### [Instruções do exercício]
Copie, sem qualquer alteração, a passagem do texto sobre as eleições venezuelanas, começando em "Por Beatriz La" e terminando em "assumir um pronunciamento.".
::: Trecho do texto
Por Beatriz La Corte (beatrizlacorte@usp.br) e Luiz Dias (lhp.dias11973@usp.br)
“O Brasil quer estar com os Estados Unidos, com a Venezuela, com a Argentina. O Brasil quer estar com todo mundo”, afirma Lula em cerimônia no Itamaraty no dia 16 de setembro. O posicionamento do presidente tem sido acompanhado pelo público desde julho, quando aconteceram as eleições venezuelanas. No final do mesmo mês, Nicolás Maduro foi proclamado presidente sem comprovação eleitoral, o que repercutiu e afetou a geopolítica mundial e latinoamericana.
Repercussão geopolítica
Em entrevista para a Jornalismo Júnior, o ex vice-ministro da educação na Venezuela, Luis Bonilla-Molina, comentou a respeito da repercussão das eleições no mundo e na América Latina. Bonilla expressa gratidão pela decisão brasileira de exigir a publicação dos documentos oficiais antes de assumir um pronunciamento.
::::::
::: Registros
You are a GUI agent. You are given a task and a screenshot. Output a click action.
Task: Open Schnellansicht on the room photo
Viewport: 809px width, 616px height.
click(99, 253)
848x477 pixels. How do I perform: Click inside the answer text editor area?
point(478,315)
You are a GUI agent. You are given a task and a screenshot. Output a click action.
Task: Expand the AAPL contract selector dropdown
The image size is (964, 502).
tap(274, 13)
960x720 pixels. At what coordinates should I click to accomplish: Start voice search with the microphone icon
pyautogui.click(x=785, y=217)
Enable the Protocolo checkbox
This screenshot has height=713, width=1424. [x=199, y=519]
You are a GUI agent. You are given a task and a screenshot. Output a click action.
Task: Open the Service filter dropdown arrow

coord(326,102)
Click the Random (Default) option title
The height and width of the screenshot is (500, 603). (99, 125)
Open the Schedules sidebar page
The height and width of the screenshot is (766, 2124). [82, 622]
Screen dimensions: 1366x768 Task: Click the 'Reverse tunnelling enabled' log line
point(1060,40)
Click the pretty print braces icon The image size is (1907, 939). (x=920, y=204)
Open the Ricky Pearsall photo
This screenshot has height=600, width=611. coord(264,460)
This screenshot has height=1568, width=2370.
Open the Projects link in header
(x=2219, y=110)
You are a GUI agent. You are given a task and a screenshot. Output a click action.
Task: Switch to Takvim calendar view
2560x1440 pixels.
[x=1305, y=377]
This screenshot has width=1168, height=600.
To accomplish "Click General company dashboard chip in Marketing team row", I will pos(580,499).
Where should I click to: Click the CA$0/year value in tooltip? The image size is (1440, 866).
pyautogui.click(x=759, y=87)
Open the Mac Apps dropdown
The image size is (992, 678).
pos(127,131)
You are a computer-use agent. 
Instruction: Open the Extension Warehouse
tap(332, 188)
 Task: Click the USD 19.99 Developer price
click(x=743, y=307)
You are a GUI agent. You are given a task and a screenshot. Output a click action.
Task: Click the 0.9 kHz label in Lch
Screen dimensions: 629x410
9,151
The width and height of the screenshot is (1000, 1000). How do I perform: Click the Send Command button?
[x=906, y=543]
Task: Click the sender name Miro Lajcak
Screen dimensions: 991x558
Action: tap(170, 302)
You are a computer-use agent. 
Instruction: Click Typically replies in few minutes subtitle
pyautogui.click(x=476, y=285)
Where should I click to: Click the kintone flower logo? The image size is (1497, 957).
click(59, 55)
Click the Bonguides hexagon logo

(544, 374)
::::::
### [Solução do exercício]
Por Beatriz La Corte (beatrizlacorte@usp.br) e Luiz Dias (lhp.dias11973@usp.br)
“O Brasil quer estar com os Estados Unidos, com a Venezuela, com a Argentina. O Brasil quer estar com todo mundo”, afirma Lula em cerimônia no Itamaraty no dia 16 de setembro. O posicionamento do presidente tem sido acompanhado pelo público desde julho, quando aconteceram as eleições venezuelanas. No final do mesmo mês, Nicolás Maduro foi proclamado presidente sem comprovação eleitoral, o que repercutiu e afetou a geopolítica mundial e latinoamericana.
Repercussão geopolítica
Em entrevista para a Jornalismo Júnior, o ex vice-ministro da educação na Venezuela, Luis Bonilla-Molina, comentou a respeito da repercussão das eleições no mundo e na América Latina. Bonilla expressa gratidão pela decisão brasileira de exigir a publicação dos documentos oficiais antes de assumir um pronunciamento.